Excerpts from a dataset
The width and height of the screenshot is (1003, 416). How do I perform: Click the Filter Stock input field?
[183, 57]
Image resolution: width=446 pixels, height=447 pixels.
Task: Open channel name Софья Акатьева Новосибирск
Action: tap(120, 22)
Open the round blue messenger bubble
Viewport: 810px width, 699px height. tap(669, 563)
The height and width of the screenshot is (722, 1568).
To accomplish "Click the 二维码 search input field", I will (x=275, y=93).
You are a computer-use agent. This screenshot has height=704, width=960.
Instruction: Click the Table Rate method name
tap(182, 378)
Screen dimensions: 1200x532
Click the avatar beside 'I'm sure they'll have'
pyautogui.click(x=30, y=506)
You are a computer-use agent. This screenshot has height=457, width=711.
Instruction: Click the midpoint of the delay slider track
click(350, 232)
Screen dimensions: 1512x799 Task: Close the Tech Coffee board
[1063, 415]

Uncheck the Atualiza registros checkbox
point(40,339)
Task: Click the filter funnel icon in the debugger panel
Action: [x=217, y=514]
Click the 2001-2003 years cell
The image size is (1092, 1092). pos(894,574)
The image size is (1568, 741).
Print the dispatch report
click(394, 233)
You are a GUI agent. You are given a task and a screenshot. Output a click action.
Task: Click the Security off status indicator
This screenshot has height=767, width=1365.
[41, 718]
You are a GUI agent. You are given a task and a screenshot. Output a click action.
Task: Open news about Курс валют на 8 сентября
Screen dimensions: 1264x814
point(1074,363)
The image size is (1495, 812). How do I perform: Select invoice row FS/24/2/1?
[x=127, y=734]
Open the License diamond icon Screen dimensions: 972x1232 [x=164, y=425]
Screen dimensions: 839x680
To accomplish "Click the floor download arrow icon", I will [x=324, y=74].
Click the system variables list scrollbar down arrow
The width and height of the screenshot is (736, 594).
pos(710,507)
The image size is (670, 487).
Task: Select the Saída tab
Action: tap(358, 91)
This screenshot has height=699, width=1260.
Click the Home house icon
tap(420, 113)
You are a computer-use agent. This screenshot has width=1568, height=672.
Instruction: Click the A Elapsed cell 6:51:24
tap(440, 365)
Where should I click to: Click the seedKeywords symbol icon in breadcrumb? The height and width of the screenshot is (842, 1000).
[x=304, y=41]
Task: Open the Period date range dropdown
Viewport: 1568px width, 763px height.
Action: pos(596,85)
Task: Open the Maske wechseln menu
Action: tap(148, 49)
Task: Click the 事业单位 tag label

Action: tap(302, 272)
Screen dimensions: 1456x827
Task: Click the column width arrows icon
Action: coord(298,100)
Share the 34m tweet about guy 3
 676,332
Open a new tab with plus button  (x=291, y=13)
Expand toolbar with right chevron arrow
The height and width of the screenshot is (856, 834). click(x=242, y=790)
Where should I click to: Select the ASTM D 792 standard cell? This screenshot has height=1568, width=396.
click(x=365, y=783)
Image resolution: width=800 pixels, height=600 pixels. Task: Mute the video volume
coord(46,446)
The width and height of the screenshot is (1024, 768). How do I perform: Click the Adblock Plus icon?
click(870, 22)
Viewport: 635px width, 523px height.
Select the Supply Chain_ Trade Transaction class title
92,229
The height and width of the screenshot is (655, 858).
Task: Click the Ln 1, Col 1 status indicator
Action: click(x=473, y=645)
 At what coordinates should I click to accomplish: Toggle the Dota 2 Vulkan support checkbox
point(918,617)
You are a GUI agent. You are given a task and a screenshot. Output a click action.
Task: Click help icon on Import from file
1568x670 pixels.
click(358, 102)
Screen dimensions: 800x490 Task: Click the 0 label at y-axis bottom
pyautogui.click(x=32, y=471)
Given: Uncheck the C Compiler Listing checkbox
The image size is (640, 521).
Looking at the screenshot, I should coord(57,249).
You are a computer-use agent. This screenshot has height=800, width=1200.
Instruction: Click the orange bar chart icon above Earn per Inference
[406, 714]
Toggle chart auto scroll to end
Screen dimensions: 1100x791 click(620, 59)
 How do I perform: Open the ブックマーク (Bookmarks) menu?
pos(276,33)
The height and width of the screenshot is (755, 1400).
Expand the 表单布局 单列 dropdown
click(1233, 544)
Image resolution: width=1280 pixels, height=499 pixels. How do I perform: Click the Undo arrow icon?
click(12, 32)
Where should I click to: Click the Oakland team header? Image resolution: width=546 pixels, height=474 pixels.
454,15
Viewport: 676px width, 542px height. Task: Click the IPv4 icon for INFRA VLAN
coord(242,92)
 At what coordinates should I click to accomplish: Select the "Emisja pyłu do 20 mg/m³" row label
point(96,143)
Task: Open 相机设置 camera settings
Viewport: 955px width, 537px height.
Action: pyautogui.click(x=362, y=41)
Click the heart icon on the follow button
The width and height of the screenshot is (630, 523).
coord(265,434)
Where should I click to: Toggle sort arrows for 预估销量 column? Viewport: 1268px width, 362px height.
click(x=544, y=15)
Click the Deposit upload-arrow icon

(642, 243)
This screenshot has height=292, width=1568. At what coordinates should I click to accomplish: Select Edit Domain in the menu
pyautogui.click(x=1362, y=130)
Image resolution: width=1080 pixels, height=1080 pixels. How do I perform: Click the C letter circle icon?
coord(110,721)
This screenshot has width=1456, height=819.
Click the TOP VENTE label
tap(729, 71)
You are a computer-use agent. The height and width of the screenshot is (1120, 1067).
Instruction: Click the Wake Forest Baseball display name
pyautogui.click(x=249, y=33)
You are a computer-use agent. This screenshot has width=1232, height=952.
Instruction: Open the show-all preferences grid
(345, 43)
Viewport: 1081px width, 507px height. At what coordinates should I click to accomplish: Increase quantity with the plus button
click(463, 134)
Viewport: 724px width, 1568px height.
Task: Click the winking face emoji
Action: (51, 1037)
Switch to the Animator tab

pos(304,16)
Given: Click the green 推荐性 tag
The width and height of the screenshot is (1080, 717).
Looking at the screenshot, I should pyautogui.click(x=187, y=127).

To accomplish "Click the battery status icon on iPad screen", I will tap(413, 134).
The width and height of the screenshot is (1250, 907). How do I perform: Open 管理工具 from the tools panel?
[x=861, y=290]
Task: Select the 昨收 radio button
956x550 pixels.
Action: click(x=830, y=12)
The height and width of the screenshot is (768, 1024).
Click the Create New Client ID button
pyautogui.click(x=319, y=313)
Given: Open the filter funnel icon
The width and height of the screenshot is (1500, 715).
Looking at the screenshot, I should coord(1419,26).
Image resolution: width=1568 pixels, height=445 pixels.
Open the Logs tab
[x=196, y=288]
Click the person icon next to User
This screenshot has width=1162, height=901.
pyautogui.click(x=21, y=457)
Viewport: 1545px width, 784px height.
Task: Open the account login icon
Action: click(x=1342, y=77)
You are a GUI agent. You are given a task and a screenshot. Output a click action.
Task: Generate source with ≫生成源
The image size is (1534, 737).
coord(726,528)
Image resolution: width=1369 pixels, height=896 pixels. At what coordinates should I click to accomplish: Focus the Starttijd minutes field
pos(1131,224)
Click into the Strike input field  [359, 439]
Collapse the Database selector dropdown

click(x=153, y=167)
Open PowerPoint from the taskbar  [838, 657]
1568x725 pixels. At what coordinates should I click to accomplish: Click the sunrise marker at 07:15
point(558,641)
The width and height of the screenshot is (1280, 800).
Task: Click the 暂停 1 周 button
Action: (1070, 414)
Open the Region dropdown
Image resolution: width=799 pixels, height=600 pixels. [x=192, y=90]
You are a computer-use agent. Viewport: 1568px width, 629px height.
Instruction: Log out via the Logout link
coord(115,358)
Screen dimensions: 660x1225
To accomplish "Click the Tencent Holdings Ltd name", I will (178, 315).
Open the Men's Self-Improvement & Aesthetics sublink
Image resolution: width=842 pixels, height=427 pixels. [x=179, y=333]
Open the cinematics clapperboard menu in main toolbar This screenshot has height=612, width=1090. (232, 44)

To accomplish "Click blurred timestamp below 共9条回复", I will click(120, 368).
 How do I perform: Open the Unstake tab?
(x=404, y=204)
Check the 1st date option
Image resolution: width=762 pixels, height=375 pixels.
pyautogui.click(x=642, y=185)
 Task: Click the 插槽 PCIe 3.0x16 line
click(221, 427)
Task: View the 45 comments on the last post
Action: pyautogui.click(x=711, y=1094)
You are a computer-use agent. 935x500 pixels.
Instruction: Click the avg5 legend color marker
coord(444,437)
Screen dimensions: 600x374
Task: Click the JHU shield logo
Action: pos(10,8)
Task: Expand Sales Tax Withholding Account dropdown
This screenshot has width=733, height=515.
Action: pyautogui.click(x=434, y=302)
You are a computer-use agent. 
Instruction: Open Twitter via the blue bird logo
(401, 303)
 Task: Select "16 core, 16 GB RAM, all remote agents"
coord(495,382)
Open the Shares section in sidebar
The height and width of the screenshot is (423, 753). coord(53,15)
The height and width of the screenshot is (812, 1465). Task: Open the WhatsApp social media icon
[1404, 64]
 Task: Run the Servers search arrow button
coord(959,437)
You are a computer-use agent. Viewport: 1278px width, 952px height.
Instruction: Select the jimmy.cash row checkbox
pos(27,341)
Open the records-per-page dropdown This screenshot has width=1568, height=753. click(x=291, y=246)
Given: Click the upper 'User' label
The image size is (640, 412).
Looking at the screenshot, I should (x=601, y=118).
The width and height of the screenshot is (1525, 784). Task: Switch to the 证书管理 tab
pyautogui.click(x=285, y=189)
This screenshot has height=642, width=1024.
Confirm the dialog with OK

* **PROBLEM TO WORK ON**: With the line containing "The width and height of the screenshot is (1525, 784)." as the first and the final line of the entries above as the last, write out that span exactly and nothing more.

* **ANSWER SECTION**:
The width and height of the screenshot is (1525, 784). Task: Switch to the 证书管理 tab
pyautogui.click(x=285, y=189)
This screenshot has height=642, width=1024.
Confirm the dialog with OK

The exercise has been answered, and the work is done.